Top Gear quotes

1565 total quotes



[on first sight of Geoff]
Richard: That is the worst-looking car in the whole world. I'd rather look at one of your dingleberries.

[on Richard driving into the back of his Suzuki]
James: That honestly wasn't very funny three series ago, and it really isn't funny now.
Richard: I'm not doing it on purpose. No, I haven't got any brakes. That's how I stop!

[On the "Road of Death", regarding the broken suspension on James' car]
Jeremy: James, I don't know about the rear suspension design on the Suzuki.
Richard: The shock absorber is traditionally attached at both ends.

[on the Aston Martin Rapide]
James: All this is yours for 140,000 pounds. Now that is quite a bit more expensive than Porsche's four-door, the Panamera, but, there are two very good reasons why you should choose the Aston Martin. Firstly, and unlike the Porsche, it does look rather magnificent. And secondly, most importantly, this is quintessentially British. Despite the fact that it's made in Austria. Which I think is in Germany.

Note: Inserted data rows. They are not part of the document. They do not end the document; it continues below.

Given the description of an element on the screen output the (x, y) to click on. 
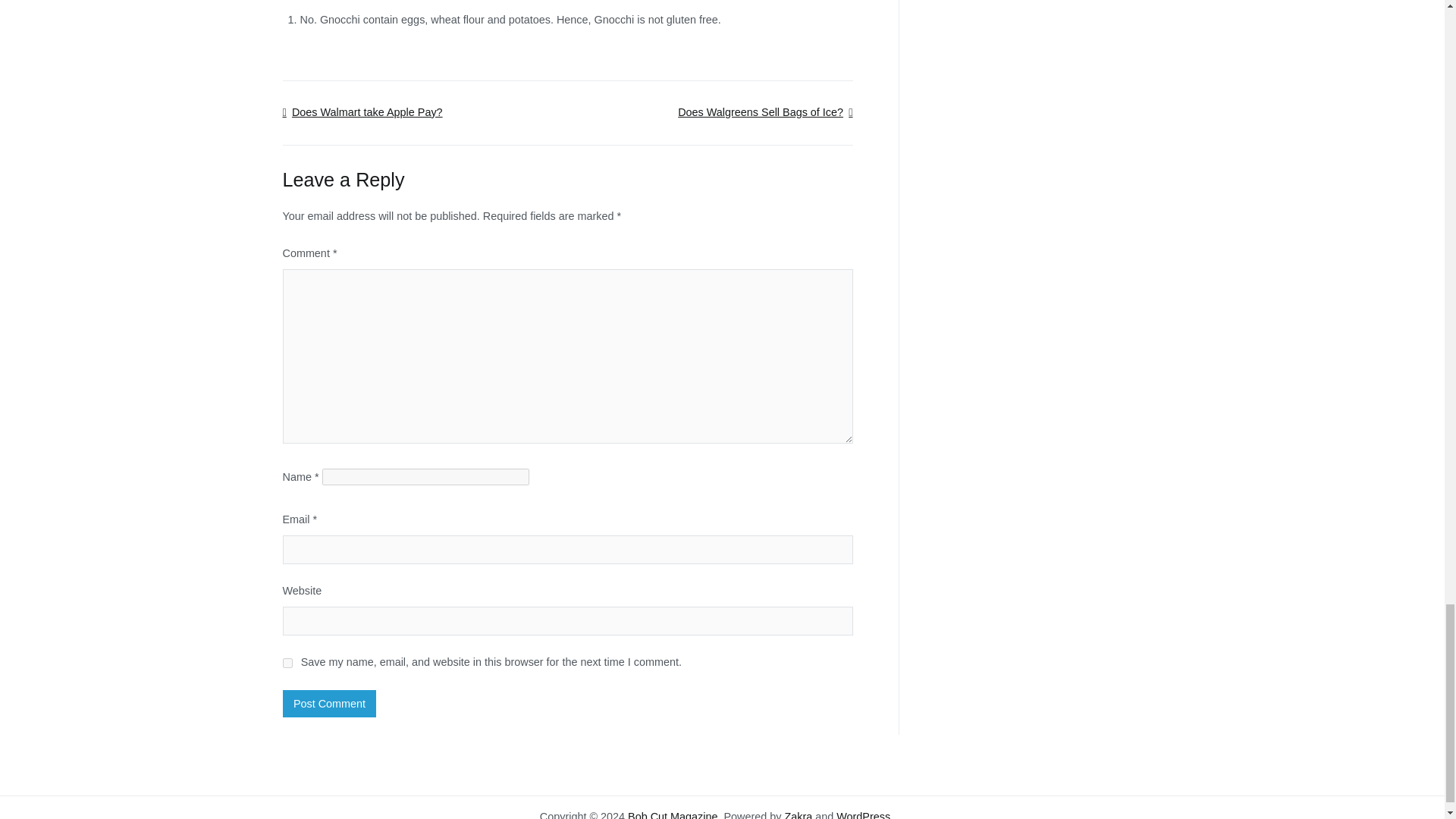
Bob Cut Magazine (672, 814)
yes (287, 663)
Zakra (798, 814)
Post Comment (328, 703)
WordPress (862, 814)
Given the description of an element on the screen output the (x, y) to click on. 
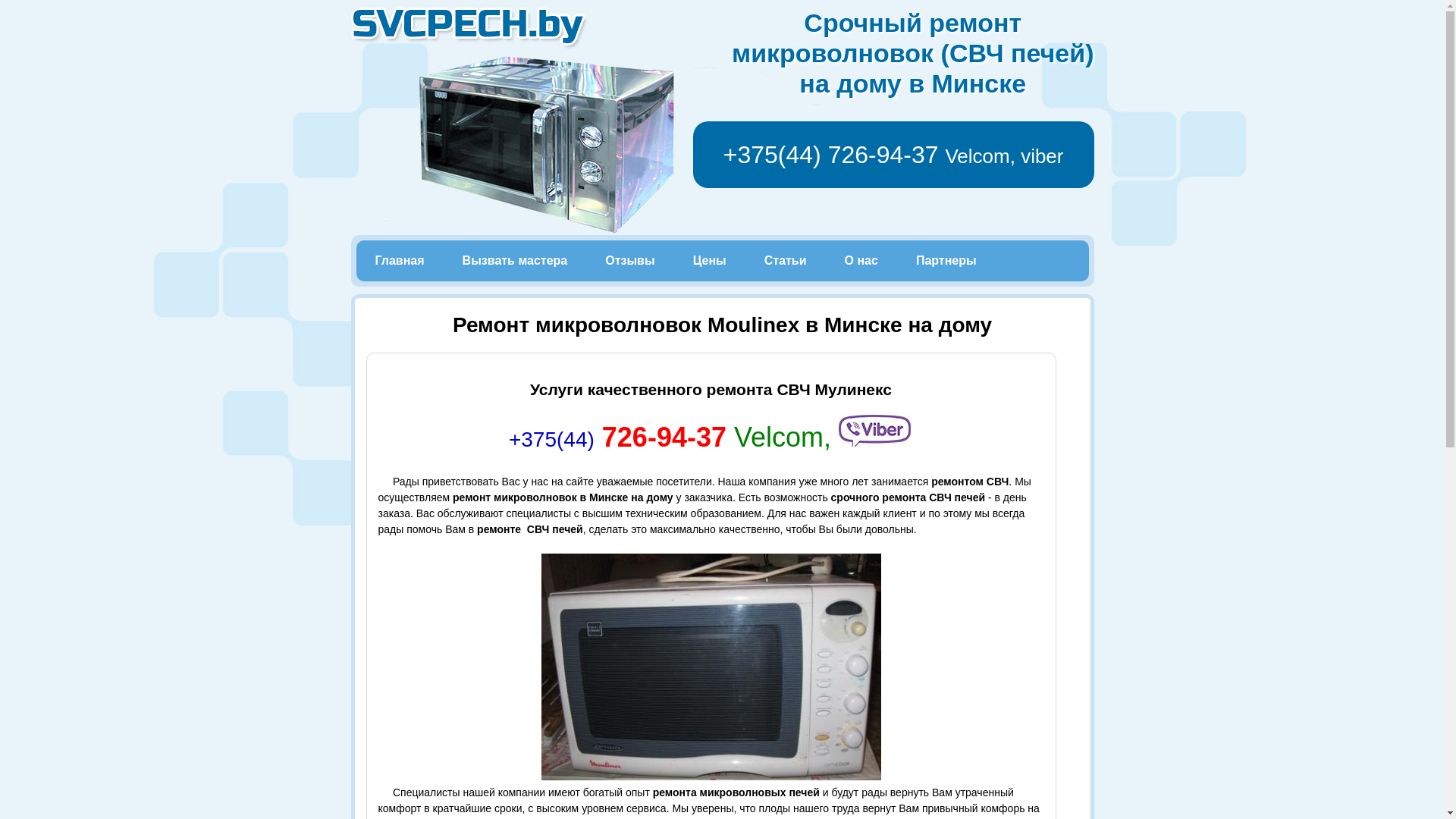
+375(44) 726-94-37 Element type: text (830, 154)
Given the description of an element on the screen output the (x, y) to click on. 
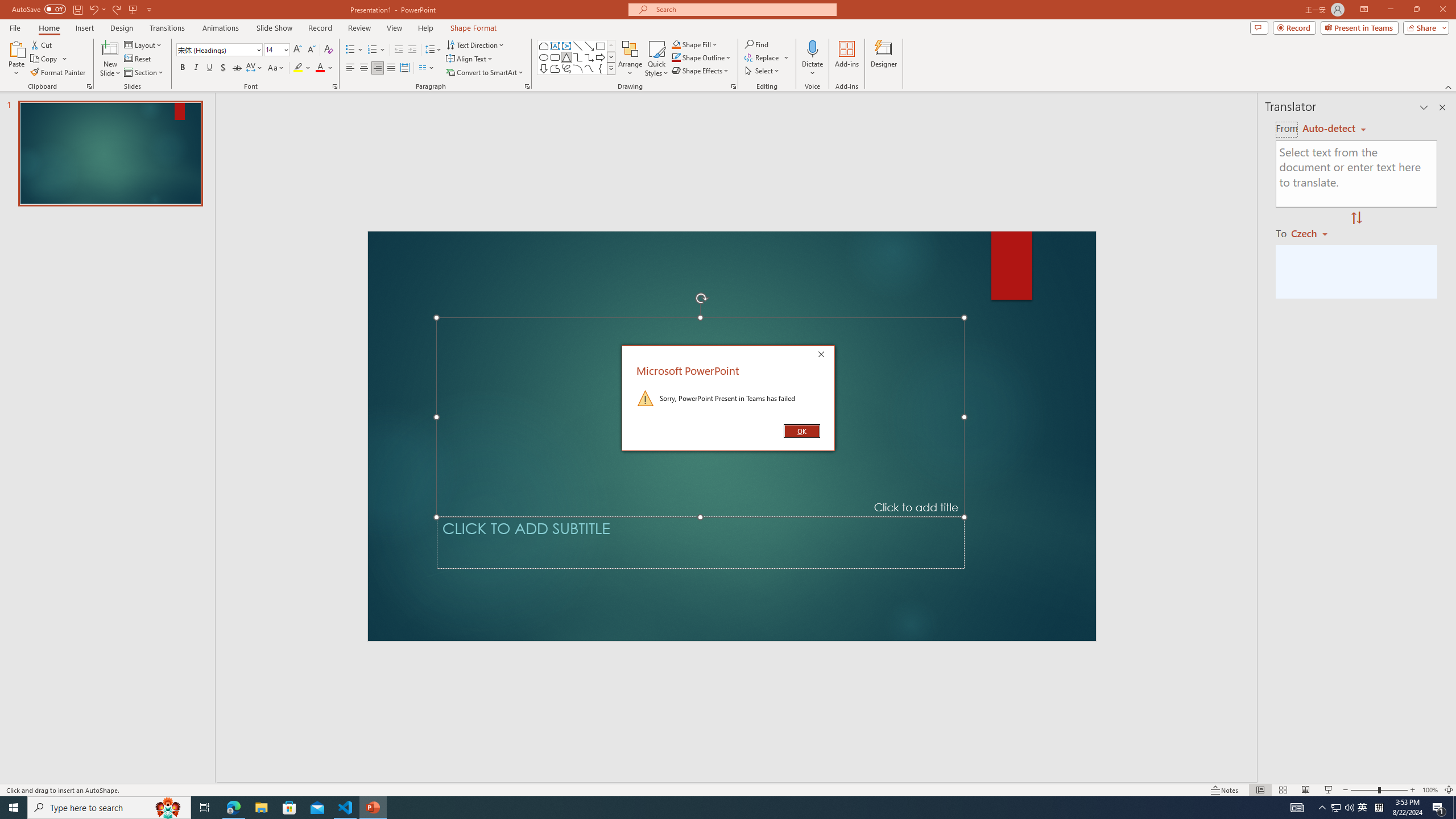
Czech (1313, 232)
Warning Icon (645, 398)
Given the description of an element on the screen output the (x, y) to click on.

[On the Road of Death, Jeremy with his eyes on a passing vehicle accidentally rams James despite being warned not to earlier on. Shaken and angry, James gets out with his machete and approaches Jeremy's car]
Jeremy: Sorry, I was...
James: [Overlapping] I was pretty f**king straight with you on this one, and now you're gonna get machete'd to death. [starts jabbing the blade at Jeremy's neck, half-threatening]
Jeremy: [fending James off] Don't- I was watching the taxi!
James: [interrupting] I did warn you! Did I or did I not warn you?!
[In Richard's truck]
Richard: [casually observing the spectacle] James is killing Jeremy... Yeah, thing's are going well.
[Back to James and Jeremy]
Jeremy: I was watching the taxi.
James: You weren't!
Jeremy: I was watching the taxi.

[On The Stig]
Jeremy: Some say that he has to take his shoes off with an Allen key. And that his new year's resolution is to eat fewer mice. All we know is, he's called The Stig.

[On the Stig]
Jeremy: Some say his new Christmas range of fragrances includes the great smell of Wednesday. And that he was turned down for the job of EU President, because his face is just too recognisable. All we know is he's called The Stig!

[On the Stig]
Jeremy: Some say that he has some terrible plans involving the moon. And that he was turned down for a place on I'm a Celebrity because he is one.

[On the Stig]
Jeremy: Some say that in the autumn, all his arms go brown and fall off. And that if he wrote you a letter of condolence, he would at least get your name right. All we know is, he's called the Stog.
James: You mean the Stig.
Jeremy: That's what I said. I said it!

[On the Stig]
Jeremy: Some say that the drinks cabinet in his car contains fourteen different types of custard. And that while he has been known to leave his house in a bit of a hurry, he's never once hit a fire hydrant. All we know he's called the Stig!

[opening a segment]
Jeremy: What if you're mad? What if you can't walk past a window without being overcome by an uncontrollable urge to lick it?
[laughter]

[Richard Hammond is talking to a number of radio stations near Middlesbrough about himself when he should've publicised the car art exhibition in the Mima gallery, Jeremy Clarkson is listening to this while driving the art car to the Mima gallery and is hysterical with anger]
Jeremy: I'M GOING TO HAVE A HEART ATTACK!
[We switch back to Richard Hammond, he is currently talking about the game show Total Wipeout]
Jeremy: TOTAL WIPEOUT IS JUST IDIOTS FALLING OVER, TALK ABOUT OUR ART EXHIBITION!

[shouting over the noise of the diesel generator in Geoff Mk II]
Jeremy: So, James, this generator is charging the batteries as we drive along?
[subtitle: So James this generator is charging the batteries as we drive along?]
James: Yeah.
[subtitle: yes]
Richard: Well, that's brilliant! It's a hybrid! We've built a Prius.
[subtitle" This is an appalling racket. We are useless at everything]
Jeremy: You don't think the producers are messing with the subtitles, do you?
[subtitle: I am a big fat bald idiot]
Richard: No, they wouldn't do that!
[subtitle: And I am a short arse]

[Talking about a new F1 team, Manor Grand Prix from near Sheffield]
Richard: I can't wait to see their new car. Don't worry about bothering with all that carbon fibre, I made mine out of steel. Steel!
Jeremy: Stainless steel. [putting on accent] I tell you what, if that Fernando Alonso twats into our car, his Ferrari'll be buggered. I'll tell ye that for nowt.
James: Funny, my dad worked in pit, and now I've got a job in pit.
Jeremy: They're replacing T'oyota and they've sang' Timo Glock, who presumably is currently learning why it's important to punch anyone who looks at 'im funny.

[Talking about the Gallardo Balboni]
Richard: According to Top Gear research, 47% of caravanners enjoy wife swapping. Think what will happen when the keys for this baby come out the pot! Oh, yeah!